Si à dormir tu m’as amenée dans ton lit

T’aurais dû me le dire…

Pour dormir j’ai mon propre lit

Et plus grand et bien plus chaud…

Toute la nuit, je l’ai passée à t’attendre

En rêvant toute seule

Pendant que tu ronflais

Pauvre petit pistolet

Tu ne tires rien

Ni de temps à autre

Tu m’entends, inutile!

Quelle ingrate fut la nature avec toi!

Extrait de la chanson Pobre pistolita, traduction libre.

À travers les oeuvres des deux artistes que nous venons d’analyser, s’exprime une vision contestataire des rapports sociaux de genre, tels qu’ils sont inscrits dans un univers culturel particulier, le Mexique, où les pratiques coutumières, réglées par des croyances, savoirs, normes et langages en circulation, alimentent le discours créatif des artistes. Considérant ces entités comme des représentations sociales qui « gèrent » les rapports hommes-femmes à l’intérieur d’une société, il était pertinent de chercher à comprendre comment des femmes artistes, par leur démarche respective, réussissent à contredire ce que nous pourrions appeler des «  vérités culturellement construites », c’est-à-dire les représentations sociales des rapports sociaux de genre, telles qu’elles sont vécues dans leur société.

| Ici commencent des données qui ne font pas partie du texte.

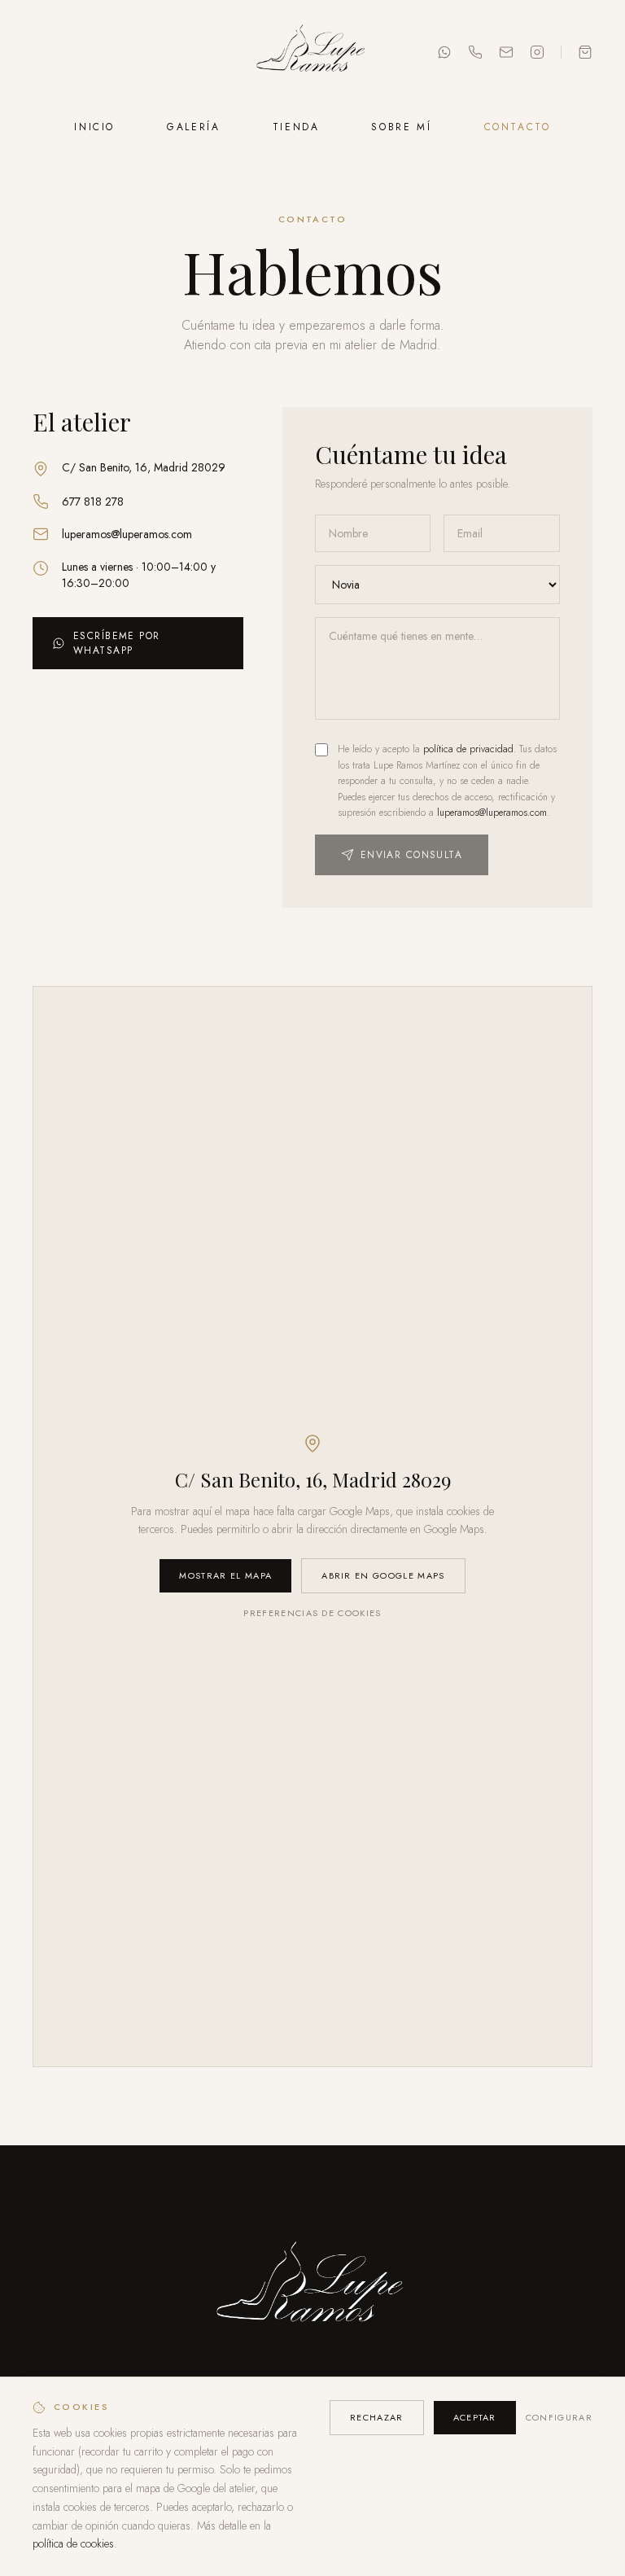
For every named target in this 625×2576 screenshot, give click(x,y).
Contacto (517, 127)
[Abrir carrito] (585, 52)
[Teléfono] (475, 52)
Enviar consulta (412, 855)
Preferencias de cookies (312, 1612)
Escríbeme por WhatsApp (116, 643)
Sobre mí (401, 127)
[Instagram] (537, 52)
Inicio (94, 127)
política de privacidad (468, 749)
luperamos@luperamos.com (127, 534)
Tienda (296, 127)
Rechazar (377, 2417)
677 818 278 (93, 501)
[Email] (506, 52)
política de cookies (73, 2543)
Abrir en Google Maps (382, 1575)
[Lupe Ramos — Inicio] (312, 52)
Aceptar (474, 2417)
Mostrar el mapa (225, 1575)
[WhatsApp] (444, 52)
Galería (193, 127)
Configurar (559, 2417)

Quand l’art conteste le savoir commun

Selon Wagner (1995), toute représentation sociale constitue un processus ne pouvant se manifester que dans des groupes et sociétés où le discours social permet les échanges de points de vue semblables et différents sur divers objets sociaux et où les expériences antagonistes peuvent servir de base de discussion et de formation collective d’opinion. Dans cette optique, les personnages de Frida Kahlo et de Paquita la del Barrio et leur expression artistique se révèlent porteurs de sens et créateurs de nouvelles représentations. En effet, le simple fait que ces deux artistes ont réussi à se tailler une place dans la sphère publique, plutôt que de rester tranquillement dans leur foyer à fomenter l’harmonie familiale et à appuyer, dans l’ombre, la carrière de leur mari, est déjà un témoignage fort de leur dissidence quant au consensus social qui régit les rapports sociaux de genre en contexte mexicain où, dans une optique traditionnelle, les femmes sont valorisées socialement pour leur effacement ainsi que leur sens du sacrifice et de l’abnégation personnelle.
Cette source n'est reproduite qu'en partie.